◆ Passage extrait ◆
_ _ _ _ _ _ _
Parmi les papiers trouvés dans le rova de Mevatanana par les Hovas en déroute, on a trouvé un bien curieux document, que nous communique M. L. Tinayre.

C'est une lettre écrite au crayon par Randrianarivo. 7e honneur, aide de camp de Ramasombasaha, et adressée à Havelo, 7e honneur, qui faisait partie du corps de troupe chargé de la défense de Mevatanana et à sa famille.

En voici la traduction :

Randrianarivo, 7e honneur, à Ravelo, 7e honneur, à Mévélanana et Rahansa et Ratahaka et aux enfants.

Mahatombo, 7 mai 1895.


(Formules de politesse ordinaires).

Nous sommes arrivés à Amparihilava avec Ramasombasaha, 14e honneur, le dimanche 28 avril 1895.

Le jeudi 2 mai 1895, les Français, ainsi que Rasalimo. prince, et ses gens — (un grand-nombre d'entre eux conduisaient beaucoup de chevaux et de chiens) — ont attaqué le village d'Amparihilava. Grâce à la protection divine, nous avons échappé à un enveloppement de l'ennemi qui se serait certainement emparé de Ramasombasaha, 14e honneur, et de tous ses gens, car Ramasombasaha, 14e honneur, ne voulait pas quitter le village ; il disait qu'il préférait mourir là avec toutes ses troupes plutôt que d'avoir à affronter la honte, non seulement du peuple, mais encore de la reine et du premier ministre. — L'ennemi était au sommet, au nord du village, lorsque les siens l'ont forcé de partir; les obus et la mitraille pleuvaient alors sur les gens qui étaient dans le village, et il est impossible de fixer le nombre des morts; les cadavres étaient amoncelés et la mitraille faisait toujours des ravages, tandis qu'on évacuait le village. La conduite de Ramasombasaha, 4e honneur, a été des plus fermes.
_ _ _ _ _ _ _
◆ Consigne de travail 1 ◆
Résumez le passage extrait en deux phrases.
◆ Consigne de travail 2 ◆
Transcrivez à l'identique le segment du passage extrait qui va de « C'est une lettre » jusqu'à « de politesse ordinaires). ».

◆ Extrait des données ◆
_ _ _ _ _ _ _
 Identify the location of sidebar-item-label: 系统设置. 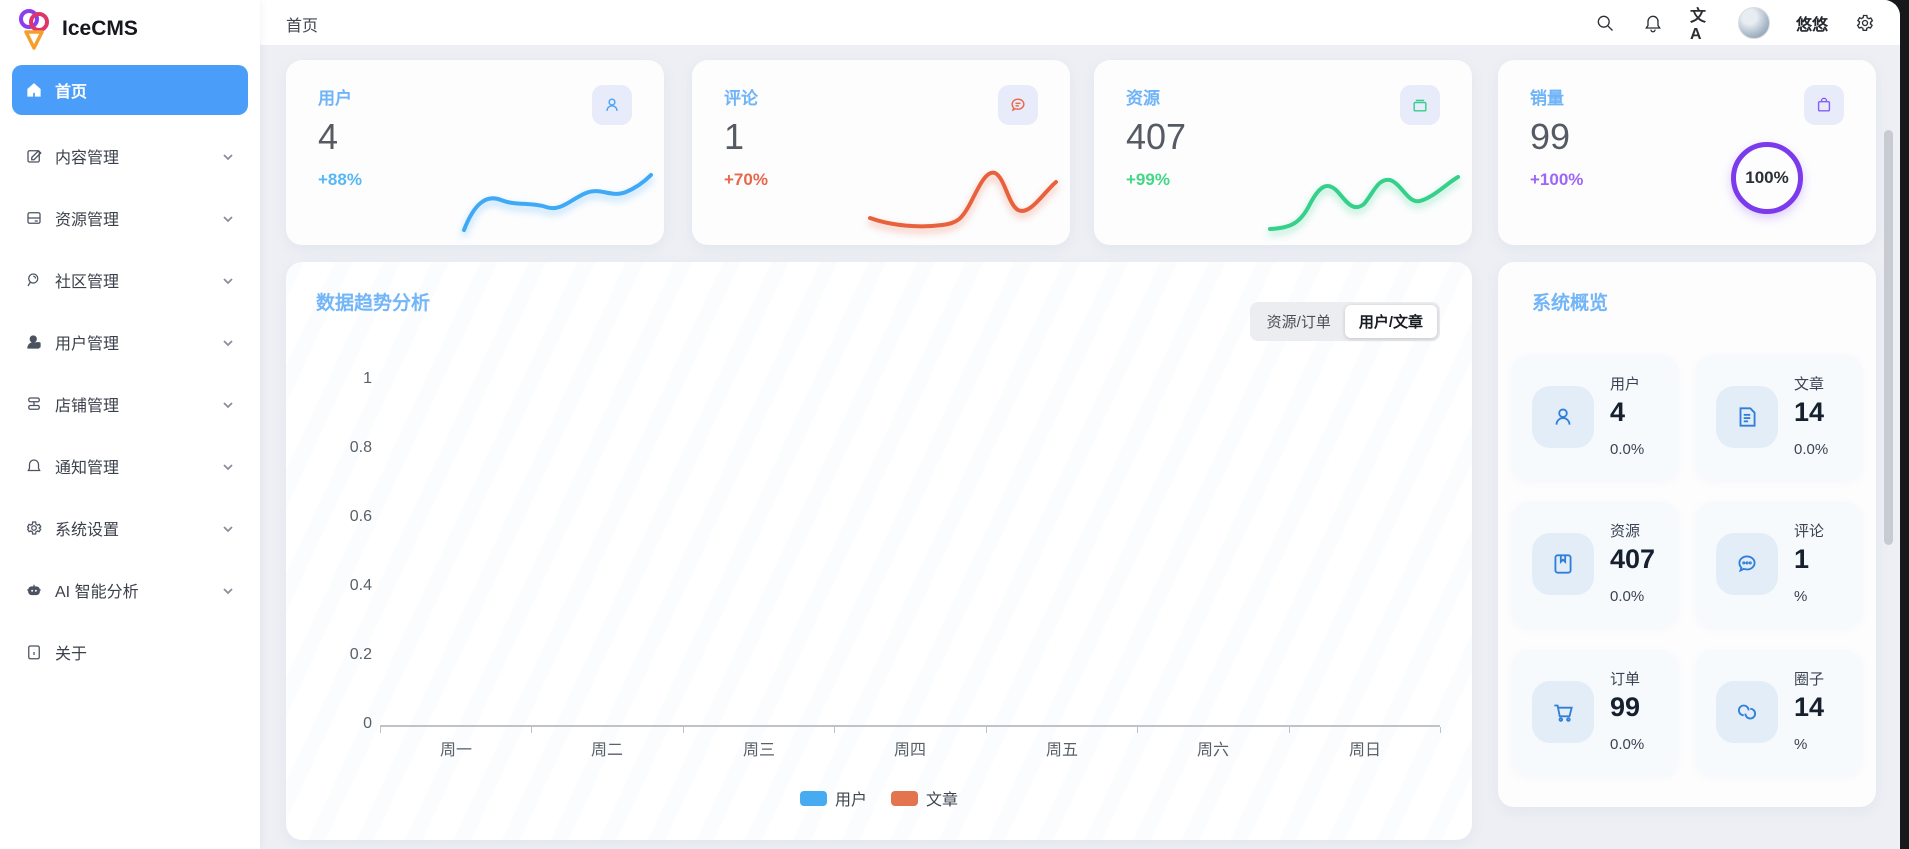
_ _ _ _ _ _ _
◆ Résultat de l'exercice 1 ◆
Parmi les papiers trouvés dans le rova de Mevatanana figure une lettre écrite au crayon par Randrianarivo, aide de camp de Ramasombasaha, datée de Mahatombo le 7 mai 1895. Elle relate l'attaque du village d'Amparihilava par les Français et le prince Rasalimo le 2 mai 1895, au cours de laquelle Ramasombasaha, qui préférait mourir sur place plutôt que d'affronter la honte, fut contraint par les siens de partir tandis que les obus et la mitraille faisaient un nombre de morts impossible à fixer.

◆ Résultat de l'exercice 2 ◆
C'est une lettre écrite au crayon par Randrianarivo. 7e honneur, aide de camp de Ramasombasaha, et adressée à Havelo, 7e honneur, qui faisait partie du corps de troupe chargé de la défense de Mevatanana et à sa famille.

En voici la traduction :

Randrianarivo, 7e honneur, à Ravelo, 7e honneur, à Mévélanana et Rahansa et Ratahaka et aux enfants.

Mahatombo, 7 mai 1895.


(Formules de politesse ordinaires).